Selasa, 31 Januari 2017 , 04:01:00 WIB

Resmi, Maroko Kembali Menjadi Anggota Uni Afrika

KERAJAAN Maroko secara resmi kembali menjadi anggota Uni Afrika. Keputusan itu dibuat dalam KTT ke-28 Uni Afrika yang saat ini sedang berlangsung di Addis Ababa, Ethiopia.

Menurut saluran TV Maroko Medi1 TV, sempat terjadi perdebatan sengit di antara kelompok negara pro dan kontra terhadap permintaan Maroko menjadi anggota AU. Aljazair dan Afrika Selatan berusaha keras mencegah Maroko bersatu kembali dengan keluarga di Afrika.

Perdebatan keras berlangsung dalam sesi pertemuan tertutup hari Senin (30/1).

Maroko meninggalkan Organisasi Persatuan Afrika (cikal bakal Uni Afrika) pada tahun 1984 sebagai bentuk protes atas pengakuan yang diberikan anggota UA terhadap negara boneka yang didirikan Aljazair dan Polisario.

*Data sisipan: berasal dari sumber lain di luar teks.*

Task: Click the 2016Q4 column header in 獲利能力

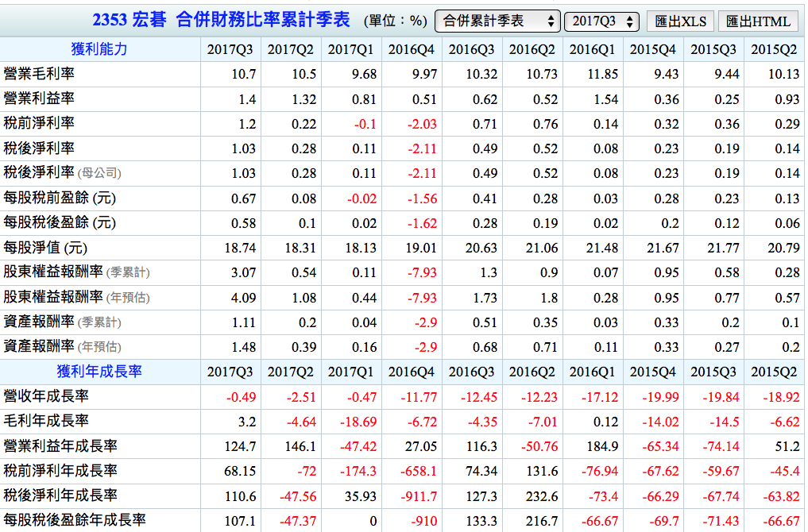Action: pyautogui.click(x=411, y=49)
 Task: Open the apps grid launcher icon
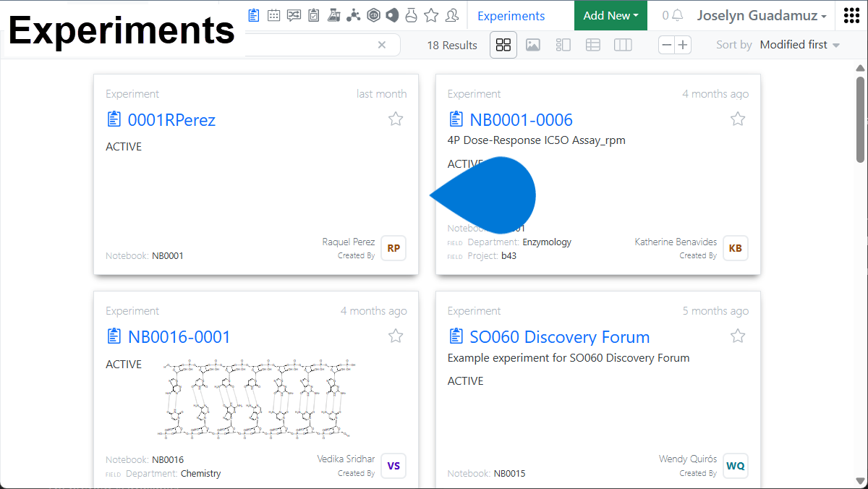click(851, 15)
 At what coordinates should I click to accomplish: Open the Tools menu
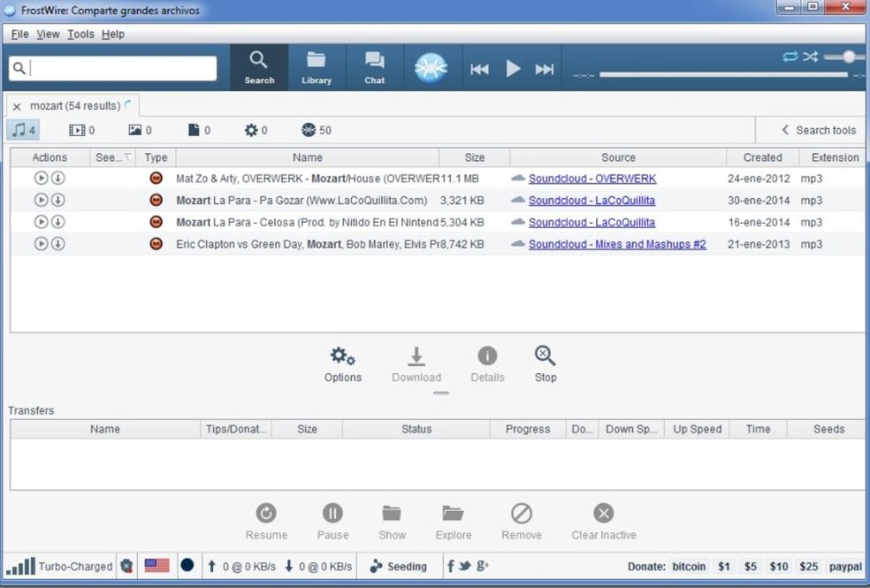(80, 34)
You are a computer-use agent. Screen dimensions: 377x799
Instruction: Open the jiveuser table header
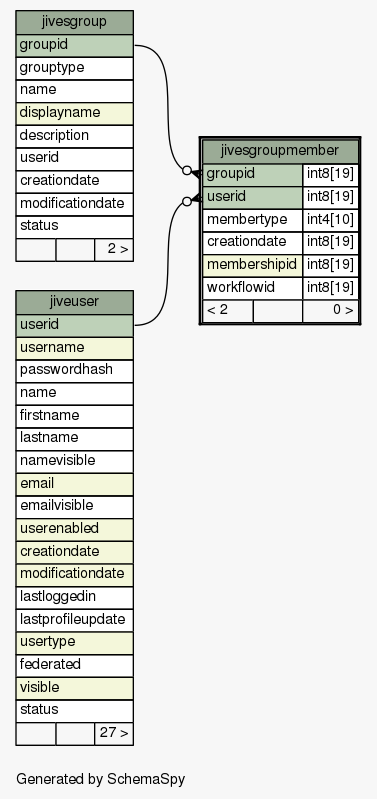[x=74, y=302]
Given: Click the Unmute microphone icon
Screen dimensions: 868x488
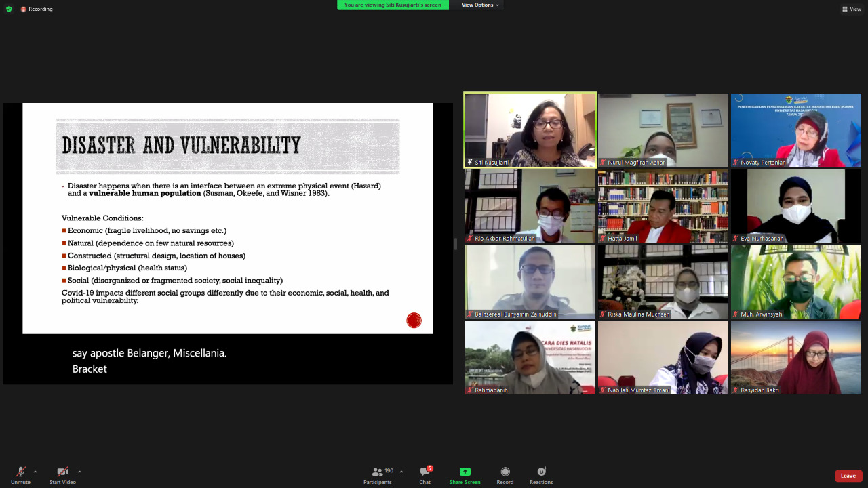Looking at the screenshot, I should click(x=20, y=472).
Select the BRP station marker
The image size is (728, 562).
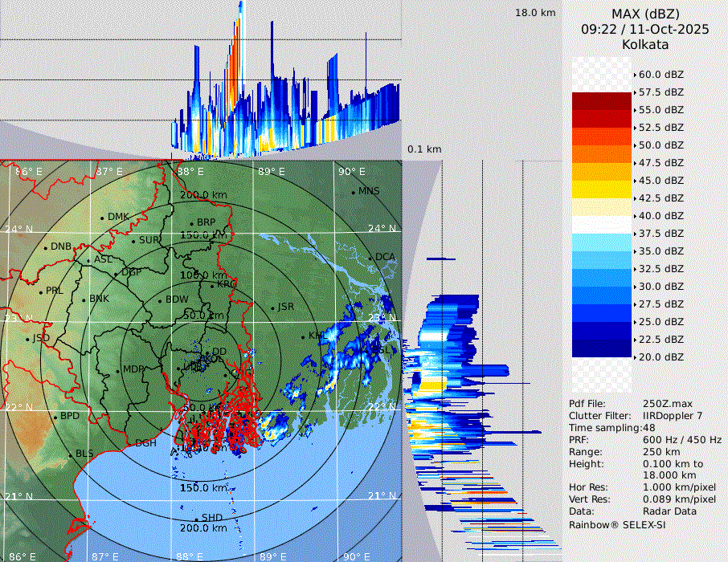(192, 223)
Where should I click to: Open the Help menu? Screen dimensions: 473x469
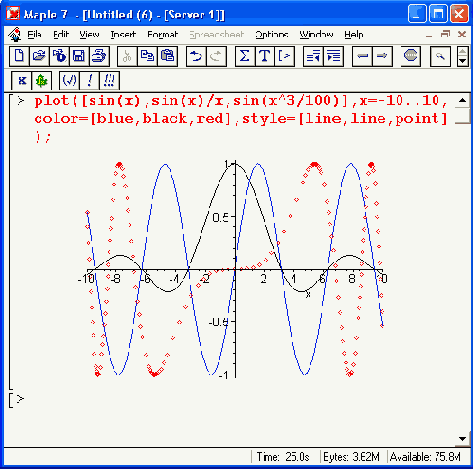click(354, 34)
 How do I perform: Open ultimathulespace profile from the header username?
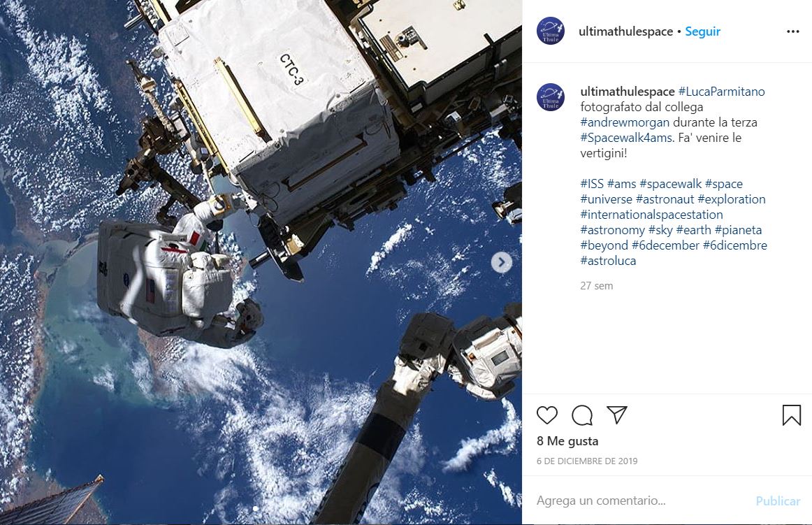pos(625,31)
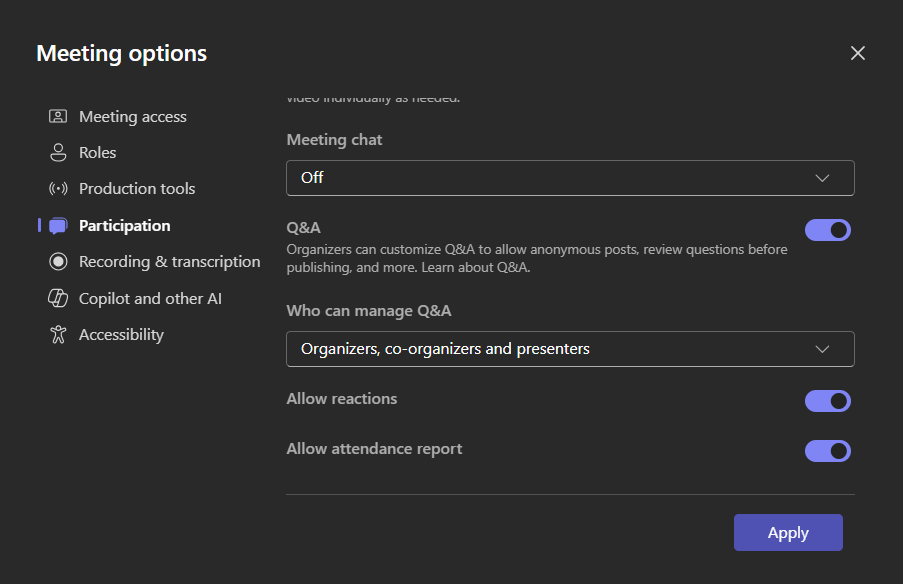
Task: Navigate to Recording & transcription settings
Action: coord(168,261)
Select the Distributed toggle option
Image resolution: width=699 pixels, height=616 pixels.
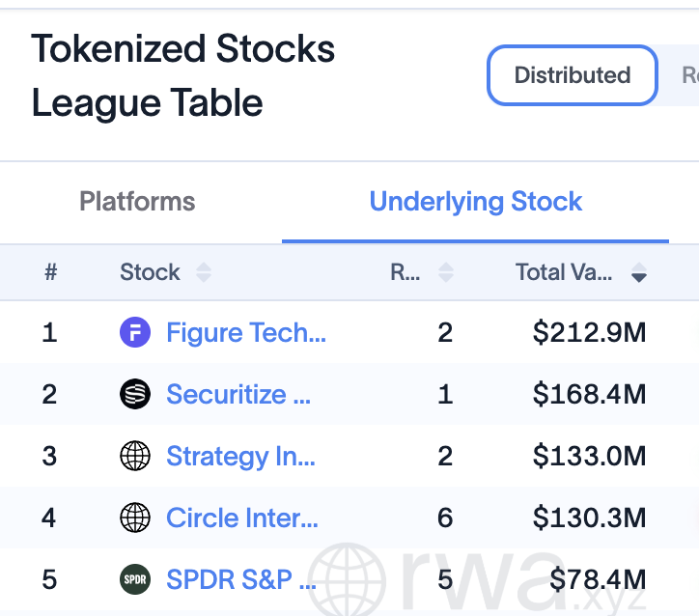[x=573, y=75]
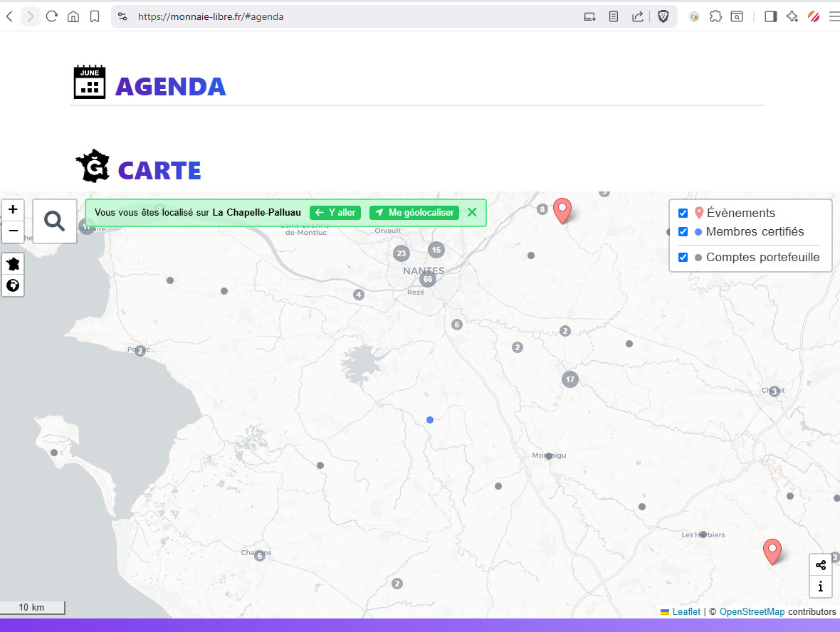This screenshot has height=632, width=840.
Task: Zoom out of the map
Action: [x=13, y=231]
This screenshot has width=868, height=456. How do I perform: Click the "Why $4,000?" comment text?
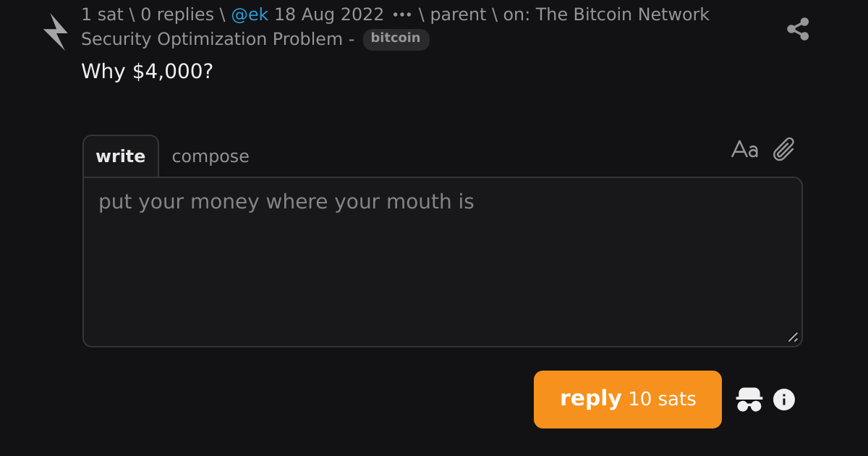click(x=147, y=71)

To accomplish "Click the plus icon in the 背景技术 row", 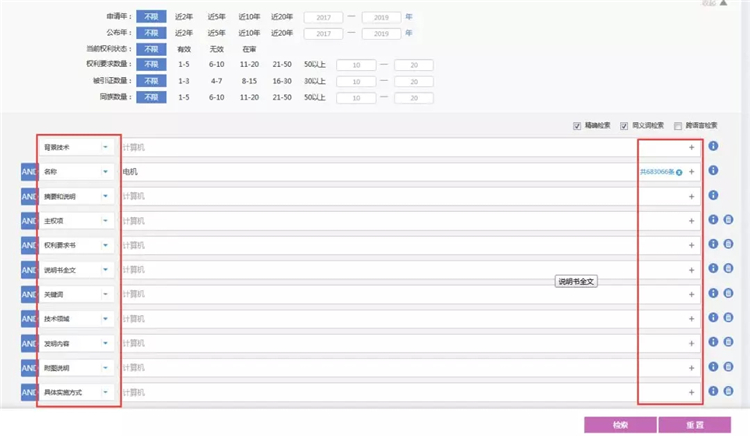I will (691, 147).
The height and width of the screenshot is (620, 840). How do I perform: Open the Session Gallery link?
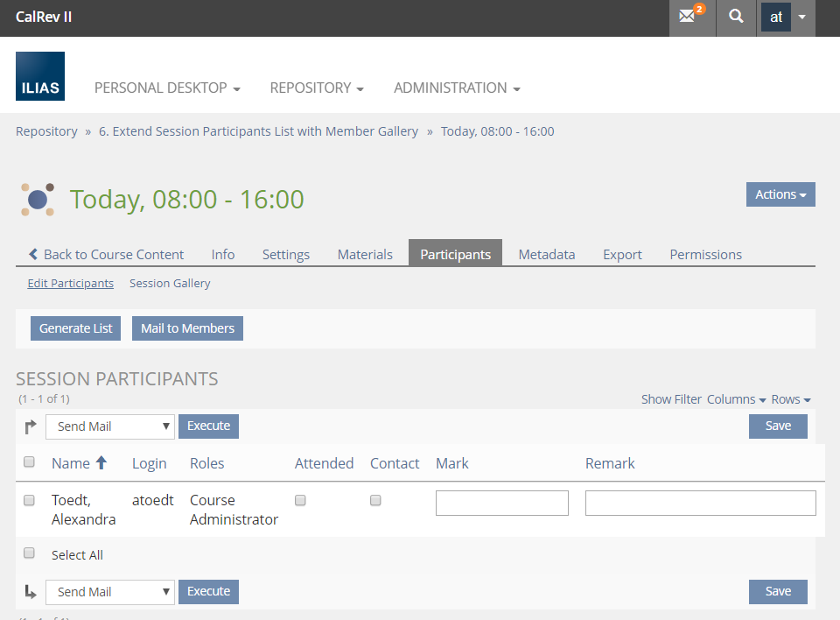(x=170, y=283)
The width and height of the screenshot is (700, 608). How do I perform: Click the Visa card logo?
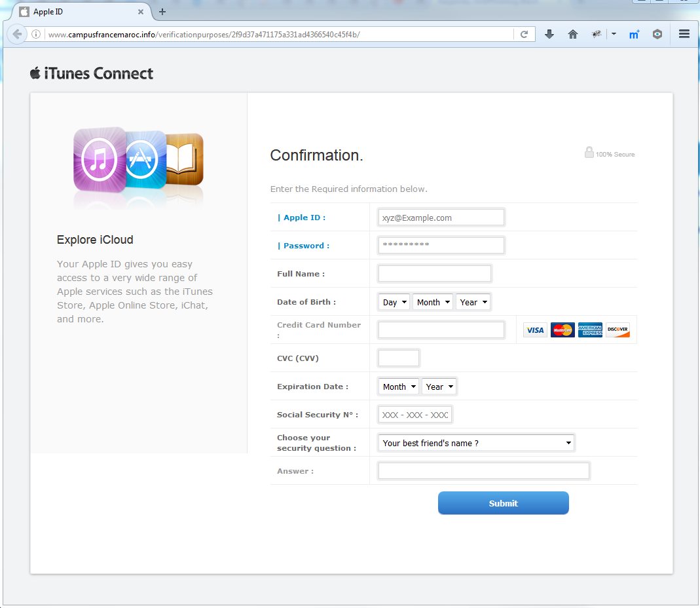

Langkah pertama menuju kembali ke Uni Afrika itu dibuat bulan Juli tahun lalu. Dalam KTT ke-27 Uni Afrika yang diselenggarakan di Kigali, Rwanda, Raja Mohammad VI menulis surat yang menyatakan keinginan Maroko bergabung kembali dengan AU.

"Dengan kembali ke keluarga Afrika, Maroko bertujuan untuk menjaga komitmennya untuk Afrika dan memperkuat keterlibatannya dalam segala hal rasanya sangat tentang. Maroko berjanji untuk membuat kontribusi yang konstruktif terhadap agenda dan kegiatan AU, kata Raja Muhammad VI.

Aplikasi Maroko ke Uni Afrika secara resmi diserahkan pada 23 September 2016.

"Maroko sekarang menjadi anggota penuh Uni Afrika. Ada perdebatan yang sangat panjang, tapi 39 dari 54 negara menyetujui kembalinya Maroko, bahkan bila persoalan Sahara Barat tetap," kata Presiden Senegal Macky Sall kepada wartawan.

"Kami sangat senang menyambut Maroko dalam Uni Afrika. Keluarga Afrika kini berkembang. Maroko adalah negara utama Afrika yang mampu mengembangkan hubungan kepercayaan dengan sebagian besar negara Afrika, tambahnya.

Raja Muhammad VI memulai kunjungan ke ke Republik Demokratik Federal Ethiopia hari Jumat kemarin.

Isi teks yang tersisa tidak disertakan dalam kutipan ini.